Ceph Cuttlefish VS Bobtail Part 1: Introduction and RADOS Bench



  1. Introduction
  2. System Setup
  3. Test Setup
  4. 4KB Results
  5. 128KB Results
  6. 4MB Results
  7. Conclusion


Hello readers! You probably thought you had finally gotten rid of me after the strict radio silence I’ve been keeping since the last performance tuning article. No such luck I’m afraid! In reality we here at Inktank have been busy busy busy. Unfortunately this data is way over-due and is coming out about a month later than I wanted. Silly things like meeting contractual obligations and sleeping kept getting in the way! But now dear reader, I’ve finally snuck away to bombard you with preposterous amounts of new data (oh, and will I ever!). So what exactly shall we be looking at? Cuttlefish VS Bobtail performance of course! (Yes, I know it’s close to Dumpling now.) Unlike our previous articles, We are going to do a little more than just run RADOS Bench on a local system this time. We’ve got a whole slew of RADOS Bench, Kernel RBD, and QEMU/KVM tests that we’ll be exploring over the course of a couple different articles. Not only that, but we’ve got a separate client node and are doing all of this over bonded 10GbE links. This time we are kicking things into overdrive! ALLONS-Y!
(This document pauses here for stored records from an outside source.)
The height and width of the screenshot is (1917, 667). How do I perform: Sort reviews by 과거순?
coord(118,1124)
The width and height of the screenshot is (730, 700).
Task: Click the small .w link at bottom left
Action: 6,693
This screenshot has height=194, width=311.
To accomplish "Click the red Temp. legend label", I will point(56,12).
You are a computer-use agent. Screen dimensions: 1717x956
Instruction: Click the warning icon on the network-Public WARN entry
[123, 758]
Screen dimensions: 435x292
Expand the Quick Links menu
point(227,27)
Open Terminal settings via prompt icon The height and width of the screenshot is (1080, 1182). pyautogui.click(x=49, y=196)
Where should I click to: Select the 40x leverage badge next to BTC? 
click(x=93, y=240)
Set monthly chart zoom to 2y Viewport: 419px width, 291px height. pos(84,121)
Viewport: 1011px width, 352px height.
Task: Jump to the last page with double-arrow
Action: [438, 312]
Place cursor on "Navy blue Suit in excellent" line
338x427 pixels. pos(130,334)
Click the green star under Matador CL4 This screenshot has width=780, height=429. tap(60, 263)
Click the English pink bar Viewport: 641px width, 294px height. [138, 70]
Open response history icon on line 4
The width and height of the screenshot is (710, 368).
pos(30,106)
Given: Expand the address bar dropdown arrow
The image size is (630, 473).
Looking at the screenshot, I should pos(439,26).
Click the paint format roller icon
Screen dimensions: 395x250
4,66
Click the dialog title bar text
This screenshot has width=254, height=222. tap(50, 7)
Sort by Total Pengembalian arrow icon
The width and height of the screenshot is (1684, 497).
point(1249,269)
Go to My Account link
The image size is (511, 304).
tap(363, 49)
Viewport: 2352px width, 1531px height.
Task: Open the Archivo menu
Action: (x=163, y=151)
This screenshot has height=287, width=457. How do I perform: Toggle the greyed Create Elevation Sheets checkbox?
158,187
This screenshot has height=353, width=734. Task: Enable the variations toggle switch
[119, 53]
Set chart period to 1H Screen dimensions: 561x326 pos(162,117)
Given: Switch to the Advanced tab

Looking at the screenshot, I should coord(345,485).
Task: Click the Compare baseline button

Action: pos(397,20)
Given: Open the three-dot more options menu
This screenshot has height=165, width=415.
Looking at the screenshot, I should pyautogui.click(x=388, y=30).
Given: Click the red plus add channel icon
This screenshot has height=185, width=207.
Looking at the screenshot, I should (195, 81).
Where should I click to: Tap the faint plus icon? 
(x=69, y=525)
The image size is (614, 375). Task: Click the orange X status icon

Unlike in some of the previous articles, we are only testing the disks in a JBOD configuration this time. In fact we have our Supermicro 36 drive chassis filled with 4 LSI SAS9207-8i controllers, 24 spinning disks, and 8 SSDs for the journals. Based on what we saw in our previous tests, this should be a pretty high performance configuration. A round-robin bonded 10GbE link was setup between the client and the server node. In basic iperf tests, this link was shown to be capable of transferring around 2GB/s of data in both directions when given enough concurrency.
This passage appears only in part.